Ordinarily, the First Amendment does not apply to private actors. However, the state- action doctrine provides that a private entity can be held to the standard of a state actor when the private entity exercises a function traditionally exclusively reserved to the state.” In Manhattan Community Access Corporation v. Halleck, the Supreme Court determined that a private entity’s operation of public access channels on a cable system did not transform the entity into a state actor, and therefore, was not subject to the constraints of the First Amendment, despite New York State’s extensive regulation of the entity.

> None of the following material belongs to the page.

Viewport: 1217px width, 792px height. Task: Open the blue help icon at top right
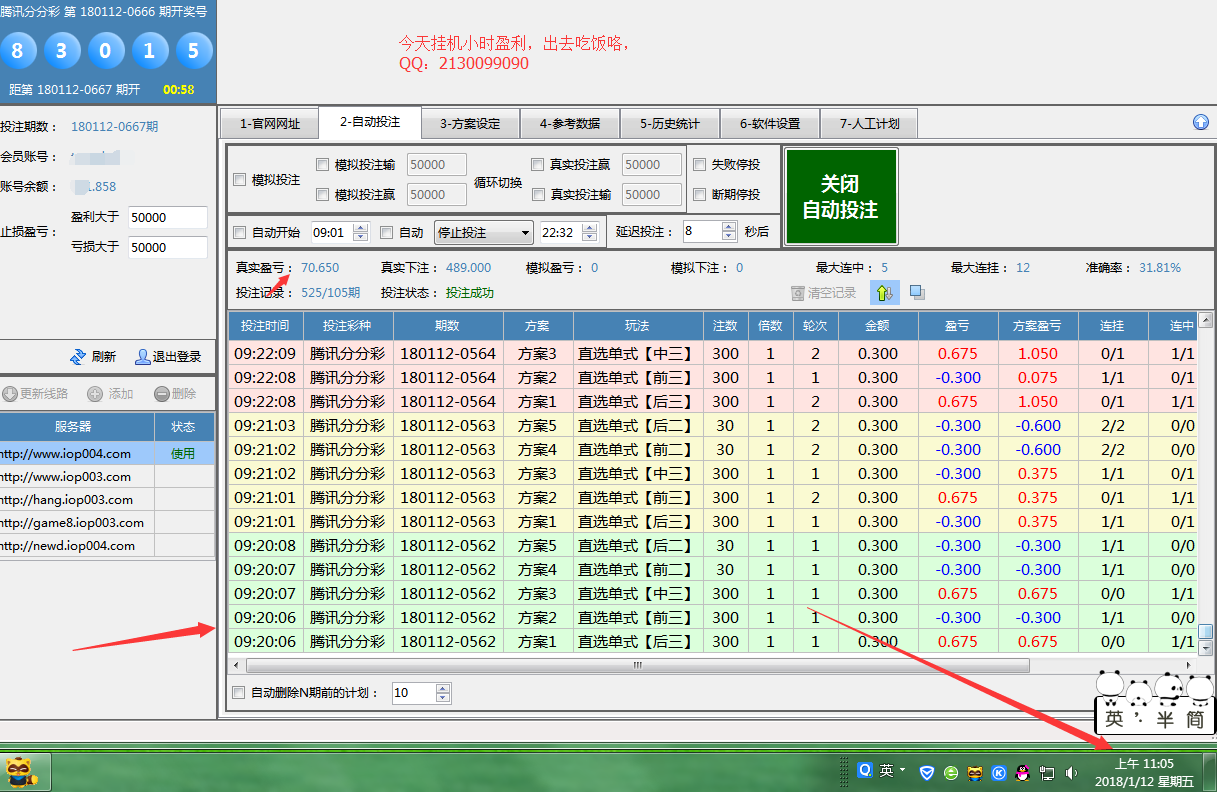click(x=1201, y=122)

On the other hand, courts have also ruled that social media can be considered public forum subject to the First Amendment. Knight First Amendment Inst. at Columbia Univ. v. Trump ruled that President Trump’s Twitter account was a public forum to which the First Amendment applies. The court ruled that the President and Scavino [the White House social media director] exert governmental control over certain aspects of the @realDonaldTrump account, including the interactive space of the tweets sent from the account. That interactive space is susceptible to analysis under the Supreme Court s forum doctrines, and is properly characterized as a designated public forum.” Similarly, Robinson v. Hunt County involved a governmental social media account, in particular, a sheriff office’s Facebook page. The court ruled that public fora First Amendment rules applied.

Credit Image: © Christoph Hardt/Action Press via ZUMA Press

This thinking would lead to an end to deplatforming for political reasons.

The report offers no protection against other kinds of deplatforming, however. “Private banking and financial firms, are, of course, free, aside from the obligation not to discriminate against certain groups such as women, or racial minorities, to do business with whomever they choose.” Apparently, white male privilege goes only so far. Still, the report reaches a heartening conclusion: There is “no reason to believe that censoring hate speech will make hate crimes less likely.”

During the Trump Administration, media routinely claimed that the President made claims “without evidence.” NPR itself said this had become a catchphrase. The media are, themselves, in the business of making claims “without evidence.” You could almost argue that the role of American Renaissance is to point this out.

At least some people in the government are challenging claims about “hate crimes” that are widely made “without evidence.” If this report were taken seriously, it could lead to a return to real freedom of speech on the internet. No wonder the Biden administration wants no one to read it.